So, you probably wouldn’t be reading this without Facebook. It doesn’t matter if you are one of my family members or you are someone that I have never met – without Facebook, the cosmos would not have connected us here and now. There’s a limit to human connection in “real life” but Facebook lets us avoid those boundaries and stay connected even when we can’t see each other in person.
I know the criticisms of social media – believe me, as a teacher, we hear about them all the time. Too impersonal. We don’t really communicate anymore. We just keep “friends” around to make us feel better about ourselves, even if they aren’t really friends. Pick up the phone! Write a good, old-fashioned e-mail! BTW no 1 uses the -> words bc it takes 2 lng tho. Go to a family reunion (it’s every July). It has polarized the political realm even more than it used to be (I say this even as I read even more ridiculous tripe on Facebook today). Make REAL connections.
To be sure, there is validity to each of these arguments.
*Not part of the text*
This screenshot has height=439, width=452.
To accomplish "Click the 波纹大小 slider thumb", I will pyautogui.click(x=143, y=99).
Many of our FB relationships lack the depth that our real relationships have… but let’s be honest: we can’t have 500 best friends and keep in touch with the entire family tree. When our friends move away, the relationship usually weakens given that we cannot tend it with the care it deserves. Only so many family members can get together on Christmas and Thanksgiving, and family reunions require travel plans and cash money, which can be in short supply. Old friends from high school? See you in 2016 for our 20 year reunion (if we make it).
I don’t know about you, but I am so grateful for FB allowing me to keep these connections alive between face-to-face meetings. Heck, some of you reading this I have never even met – you have been connected to me because someone else was connected to me through some form of social media. I think that is absolutely wonderful.
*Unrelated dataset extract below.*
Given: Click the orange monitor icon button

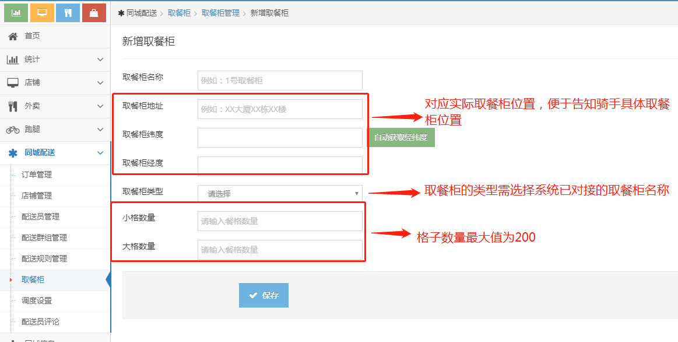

Because it means we are a part of something bigger than our everyday lives. When I am excited, I can share it, and you will get excited too. When you have something bad happen, we can all commiserate and offer whatever support we can. When our days are mundane, at least we can share that experience with others.
I know all the negatives, but I still love Facebook. I’m glad that those of you I haven’t seen in months or years or decades or ever are a part of my life. You might only “like” a picture of mine or make a “comment” here and there, or possibly only wish me a happy birthday, but your life intersects with mine. You took the time to acknowledge me and my life – and I try to do the same with you. And because of that tiny intersection, my life is just a bit better.
In the past year, my awareness of these connections increased dramatically as I began to share my stories. Many of you have sent me messages or commented on how my stories resonate with you, or how you have your own similar stories. A simple acceptance of a friend request has added laughter, tears, or moments of thought to my life and some of your lives. My family – many of whom I have not seen since I went to the family reunion in 2006 – get a chance to interact with me and my family – its like the branches of the family tree have been drawn tightly together. My high school buds – I mean, most of us haven’t seen each other in almost 20 years, and yet we can experience each other’s successes and failures together. I think that is amazing.